Using TSS based switching is incompatible with PCIDs? Or is it incompatible with separate address spaces for user space and kernel space?

PCIDs are process ID tags on cache lines correct?

1 comments

TSS switching is incompatible with running in 64-bit mode. It is very slow. Doing most of the same actions (reload segment registers and the page table base) in software is also very slow. Prior to the meltdown issue, Linux system calls had avoided most reloads of the segment registers and page table base.

PCIDs are incompatible with older hardware. They are modestly slow. I think the PCID state includes the TLB.

That pretty much means the kernel must support both methods. The PCIDs is used when possible. When the hardware doesn't support PCIDs, Linux must instead reload segment registers and the page table base, either step-by-step in software or via a TSS switch.

BTW, I had to implement x86 hardware task switching for an x86 emulator. The complexity is insane. See my "Who is Hiring?" post if that sounds fun for you.

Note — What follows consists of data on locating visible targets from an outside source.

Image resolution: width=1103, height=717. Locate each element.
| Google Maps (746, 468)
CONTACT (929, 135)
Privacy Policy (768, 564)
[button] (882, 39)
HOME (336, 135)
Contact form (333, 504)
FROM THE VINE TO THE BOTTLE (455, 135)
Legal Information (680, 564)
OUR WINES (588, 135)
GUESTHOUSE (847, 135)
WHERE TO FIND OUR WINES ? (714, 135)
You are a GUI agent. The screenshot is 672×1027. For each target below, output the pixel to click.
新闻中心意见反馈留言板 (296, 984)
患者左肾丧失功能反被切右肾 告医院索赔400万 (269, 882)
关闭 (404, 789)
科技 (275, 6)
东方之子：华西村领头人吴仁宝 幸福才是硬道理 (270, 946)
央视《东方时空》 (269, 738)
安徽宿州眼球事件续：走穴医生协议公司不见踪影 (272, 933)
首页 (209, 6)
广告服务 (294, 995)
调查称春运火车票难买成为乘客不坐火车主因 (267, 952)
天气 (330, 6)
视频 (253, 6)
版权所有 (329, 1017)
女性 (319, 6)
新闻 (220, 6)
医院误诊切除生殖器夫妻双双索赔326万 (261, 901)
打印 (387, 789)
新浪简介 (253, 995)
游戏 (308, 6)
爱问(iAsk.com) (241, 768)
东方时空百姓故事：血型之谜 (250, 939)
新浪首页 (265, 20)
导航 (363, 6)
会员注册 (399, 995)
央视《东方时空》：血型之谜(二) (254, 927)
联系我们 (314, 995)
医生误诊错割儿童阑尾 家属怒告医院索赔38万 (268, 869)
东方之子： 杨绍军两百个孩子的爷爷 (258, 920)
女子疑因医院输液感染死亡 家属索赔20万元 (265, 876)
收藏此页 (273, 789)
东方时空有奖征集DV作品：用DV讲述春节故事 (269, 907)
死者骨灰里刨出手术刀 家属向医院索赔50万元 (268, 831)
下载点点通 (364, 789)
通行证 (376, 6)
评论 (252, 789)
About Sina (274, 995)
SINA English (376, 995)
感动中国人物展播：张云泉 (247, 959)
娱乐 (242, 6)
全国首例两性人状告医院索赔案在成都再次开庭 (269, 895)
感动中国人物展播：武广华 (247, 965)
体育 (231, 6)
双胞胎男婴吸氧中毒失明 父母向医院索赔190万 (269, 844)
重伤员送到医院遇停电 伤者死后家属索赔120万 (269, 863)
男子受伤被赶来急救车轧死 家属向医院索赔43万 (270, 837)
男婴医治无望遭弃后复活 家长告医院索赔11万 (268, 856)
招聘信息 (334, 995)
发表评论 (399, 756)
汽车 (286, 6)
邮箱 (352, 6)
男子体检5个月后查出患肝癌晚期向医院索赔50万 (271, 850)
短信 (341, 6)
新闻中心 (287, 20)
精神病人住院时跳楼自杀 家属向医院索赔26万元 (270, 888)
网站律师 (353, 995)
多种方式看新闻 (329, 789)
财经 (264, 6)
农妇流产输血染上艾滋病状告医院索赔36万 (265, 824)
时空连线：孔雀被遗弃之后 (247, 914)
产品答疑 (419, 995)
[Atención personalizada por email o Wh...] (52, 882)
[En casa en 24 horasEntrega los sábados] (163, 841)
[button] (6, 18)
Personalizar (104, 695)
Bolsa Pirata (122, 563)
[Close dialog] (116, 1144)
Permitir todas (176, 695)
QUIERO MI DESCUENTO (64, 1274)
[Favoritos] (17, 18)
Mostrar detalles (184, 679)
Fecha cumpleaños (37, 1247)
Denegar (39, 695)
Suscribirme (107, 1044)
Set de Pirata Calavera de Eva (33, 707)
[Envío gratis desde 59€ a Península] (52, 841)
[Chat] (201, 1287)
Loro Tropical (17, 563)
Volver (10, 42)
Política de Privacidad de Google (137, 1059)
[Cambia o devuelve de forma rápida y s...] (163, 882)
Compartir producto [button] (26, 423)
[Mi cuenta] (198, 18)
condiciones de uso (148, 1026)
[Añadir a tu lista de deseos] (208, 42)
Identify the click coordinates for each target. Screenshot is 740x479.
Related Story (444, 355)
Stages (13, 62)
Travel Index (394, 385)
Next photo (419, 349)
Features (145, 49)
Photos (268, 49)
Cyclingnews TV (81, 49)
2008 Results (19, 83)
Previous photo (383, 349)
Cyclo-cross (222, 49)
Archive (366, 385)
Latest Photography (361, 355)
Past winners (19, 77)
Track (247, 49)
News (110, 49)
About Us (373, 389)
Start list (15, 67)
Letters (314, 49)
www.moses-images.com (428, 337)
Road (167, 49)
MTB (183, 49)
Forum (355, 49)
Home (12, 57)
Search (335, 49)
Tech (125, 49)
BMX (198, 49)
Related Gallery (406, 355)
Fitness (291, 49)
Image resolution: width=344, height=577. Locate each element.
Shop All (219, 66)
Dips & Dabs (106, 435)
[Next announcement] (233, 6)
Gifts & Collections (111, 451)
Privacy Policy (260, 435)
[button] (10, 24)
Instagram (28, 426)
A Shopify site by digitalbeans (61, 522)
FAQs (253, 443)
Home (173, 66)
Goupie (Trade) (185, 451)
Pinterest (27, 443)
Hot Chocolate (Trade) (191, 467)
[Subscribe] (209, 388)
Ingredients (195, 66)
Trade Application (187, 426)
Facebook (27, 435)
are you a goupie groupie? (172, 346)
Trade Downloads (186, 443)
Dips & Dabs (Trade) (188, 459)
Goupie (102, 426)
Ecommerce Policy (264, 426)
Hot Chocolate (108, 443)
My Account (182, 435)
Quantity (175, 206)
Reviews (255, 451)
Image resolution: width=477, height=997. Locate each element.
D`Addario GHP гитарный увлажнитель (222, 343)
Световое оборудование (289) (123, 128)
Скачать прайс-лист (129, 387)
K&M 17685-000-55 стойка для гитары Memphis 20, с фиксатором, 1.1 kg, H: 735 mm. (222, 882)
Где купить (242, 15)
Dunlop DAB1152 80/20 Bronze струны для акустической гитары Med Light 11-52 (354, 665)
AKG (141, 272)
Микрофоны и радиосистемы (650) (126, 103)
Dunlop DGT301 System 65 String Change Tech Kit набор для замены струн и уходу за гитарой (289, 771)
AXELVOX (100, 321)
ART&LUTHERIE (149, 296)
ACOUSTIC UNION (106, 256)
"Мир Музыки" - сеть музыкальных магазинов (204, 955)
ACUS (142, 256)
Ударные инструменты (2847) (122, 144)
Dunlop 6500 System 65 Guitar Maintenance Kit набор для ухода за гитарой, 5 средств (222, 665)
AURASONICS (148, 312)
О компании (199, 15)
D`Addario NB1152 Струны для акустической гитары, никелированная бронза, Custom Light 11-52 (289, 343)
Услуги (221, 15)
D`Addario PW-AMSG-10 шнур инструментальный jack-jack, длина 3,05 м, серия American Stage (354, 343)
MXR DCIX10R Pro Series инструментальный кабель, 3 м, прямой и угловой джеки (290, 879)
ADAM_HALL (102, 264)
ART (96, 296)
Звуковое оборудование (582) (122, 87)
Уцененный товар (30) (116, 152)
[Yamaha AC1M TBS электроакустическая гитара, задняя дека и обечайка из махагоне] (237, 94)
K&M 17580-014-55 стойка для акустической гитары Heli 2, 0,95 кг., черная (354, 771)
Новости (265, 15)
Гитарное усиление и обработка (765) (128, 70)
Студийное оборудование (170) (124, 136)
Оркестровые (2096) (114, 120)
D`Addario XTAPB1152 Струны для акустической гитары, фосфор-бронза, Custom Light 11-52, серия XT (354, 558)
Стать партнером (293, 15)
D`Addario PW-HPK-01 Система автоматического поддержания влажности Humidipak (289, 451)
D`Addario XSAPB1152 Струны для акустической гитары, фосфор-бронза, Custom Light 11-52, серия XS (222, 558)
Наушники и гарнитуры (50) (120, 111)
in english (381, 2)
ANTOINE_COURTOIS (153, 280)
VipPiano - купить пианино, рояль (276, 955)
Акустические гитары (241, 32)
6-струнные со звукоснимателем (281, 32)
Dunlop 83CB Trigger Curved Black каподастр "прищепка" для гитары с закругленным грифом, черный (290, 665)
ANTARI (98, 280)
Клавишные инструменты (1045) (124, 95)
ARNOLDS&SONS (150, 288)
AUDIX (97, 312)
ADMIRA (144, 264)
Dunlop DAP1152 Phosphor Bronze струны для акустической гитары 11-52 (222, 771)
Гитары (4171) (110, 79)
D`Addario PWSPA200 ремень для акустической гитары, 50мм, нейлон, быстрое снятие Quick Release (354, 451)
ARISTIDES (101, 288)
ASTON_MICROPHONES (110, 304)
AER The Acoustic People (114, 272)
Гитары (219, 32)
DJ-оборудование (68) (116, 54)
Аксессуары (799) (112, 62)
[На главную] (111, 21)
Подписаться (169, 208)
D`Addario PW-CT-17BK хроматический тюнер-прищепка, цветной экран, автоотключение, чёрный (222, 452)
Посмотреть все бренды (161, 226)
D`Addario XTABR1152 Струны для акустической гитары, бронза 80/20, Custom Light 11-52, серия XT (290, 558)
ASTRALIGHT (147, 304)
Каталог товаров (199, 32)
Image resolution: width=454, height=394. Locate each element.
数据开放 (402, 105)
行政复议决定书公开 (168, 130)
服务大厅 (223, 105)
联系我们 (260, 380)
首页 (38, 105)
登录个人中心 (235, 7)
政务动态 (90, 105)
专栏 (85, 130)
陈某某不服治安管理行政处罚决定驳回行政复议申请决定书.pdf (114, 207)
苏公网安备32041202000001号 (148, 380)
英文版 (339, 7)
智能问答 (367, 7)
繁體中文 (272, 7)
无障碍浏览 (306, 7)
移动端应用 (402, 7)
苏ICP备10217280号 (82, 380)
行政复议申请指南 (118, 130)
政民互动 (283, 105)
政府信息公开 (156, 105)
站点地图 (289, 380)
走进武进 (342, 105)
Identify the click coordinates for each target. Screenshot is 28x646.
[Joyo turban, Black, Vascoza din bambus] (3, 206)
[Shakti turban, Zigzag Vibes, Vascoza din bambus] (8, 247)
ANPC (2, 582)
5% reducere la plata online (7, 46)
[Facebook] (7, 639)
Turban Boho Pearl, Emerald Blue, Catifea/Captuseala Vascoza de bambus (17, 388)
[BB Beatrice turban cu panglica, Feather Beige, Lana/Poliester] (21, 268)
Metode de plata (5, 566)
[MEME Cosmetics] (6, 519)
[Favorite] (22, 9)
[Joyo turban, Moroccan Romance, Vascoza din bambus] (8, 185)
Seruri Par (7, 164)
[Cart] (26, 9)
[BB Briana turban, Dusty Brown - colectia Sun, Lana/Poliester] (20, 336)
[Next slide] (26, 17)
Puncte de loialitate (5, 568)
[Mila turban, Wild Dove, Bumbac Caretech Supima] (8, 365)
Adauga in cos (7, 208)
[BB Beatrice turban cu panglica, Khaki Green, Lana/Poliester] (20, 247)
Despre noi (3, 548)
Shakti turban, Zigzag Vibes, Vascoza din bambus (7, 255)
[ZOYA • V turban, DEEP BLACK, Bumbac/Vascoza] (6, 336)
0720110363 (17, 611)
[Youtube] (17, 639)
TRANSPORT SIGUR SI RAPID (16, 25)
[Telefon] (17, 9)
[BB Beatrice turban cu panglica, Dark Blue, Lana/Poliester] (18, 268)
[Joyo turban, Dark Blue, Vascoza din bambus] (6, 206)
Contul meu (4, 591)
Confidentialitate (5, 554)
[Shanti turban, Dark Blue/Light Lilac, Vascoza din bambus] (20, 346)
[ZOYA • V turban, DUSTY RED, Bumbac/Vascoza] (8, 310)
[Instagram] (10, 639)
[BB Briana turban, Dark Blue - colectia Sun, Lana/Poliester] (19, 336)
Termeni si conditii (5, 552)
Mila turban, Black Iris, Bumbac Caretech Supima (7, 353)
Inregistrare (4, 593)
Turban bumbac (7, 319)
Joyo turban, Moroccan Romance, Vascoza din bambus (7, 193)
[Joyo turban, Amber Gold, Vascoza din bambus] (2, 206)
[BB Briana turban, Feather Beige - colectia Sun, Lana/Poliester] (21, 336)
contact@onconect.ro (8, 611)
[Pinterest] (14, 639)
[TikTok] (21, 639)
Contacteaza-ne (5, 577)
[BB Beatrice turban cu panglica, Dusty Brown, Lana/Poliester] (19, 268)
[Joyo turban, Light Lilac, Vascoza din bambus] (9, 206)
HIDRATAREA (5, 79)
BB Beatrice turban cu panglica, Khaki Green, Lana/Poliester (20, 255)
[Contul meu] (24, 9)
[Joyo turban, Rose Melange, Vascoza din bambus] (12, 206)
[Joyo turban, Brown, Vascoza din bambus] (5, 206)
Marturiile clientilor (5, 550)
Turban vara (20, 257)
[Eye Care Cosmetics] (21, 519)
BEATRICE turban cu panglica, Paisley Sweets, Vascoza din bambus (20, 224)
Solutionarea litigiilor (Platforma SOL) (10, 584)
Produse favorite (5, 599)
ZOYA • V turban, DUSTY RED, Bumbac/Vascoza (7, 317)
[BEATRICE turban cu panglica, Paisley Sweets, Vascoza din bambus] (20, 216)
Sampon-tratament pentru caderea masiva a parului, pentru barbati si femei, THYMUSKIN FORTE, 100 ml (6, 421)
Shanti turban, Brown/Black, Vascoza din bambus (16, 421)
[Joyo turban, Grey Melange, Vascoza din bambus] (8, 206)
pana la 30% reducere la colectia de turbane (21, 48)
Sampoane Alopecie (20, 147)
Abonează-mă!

I think you may be a bit confused here. PCID is a feature that lets the kernel avoid a TLB when CR3 is written. With or without PCID, CR3 gets written. The segment registers have nothing whatsoever to do with this on a 64-bit system.
The explanation is a bit awkward because I'm trying to describe numerous situations. (pre-2.2 kernels, post-meldown kernels, in-between kernels, 32-bit builds, 64-bit builds, using PCID hardware, not using PCID hardware...) It looks like 7 of the 12 possibilities are valid, more or less.

Some segment registers are reloaded on a 64-bit system. That includes CS, DS, SS, and GS. The 32-bit systems must additionally reload ES. All segment registers are loaded for Linux 2.0 and older, via hardware task switching.

CR3 does not get written for system calls when running on a normal Linux from version 2.2 until the meltdown workaround hit.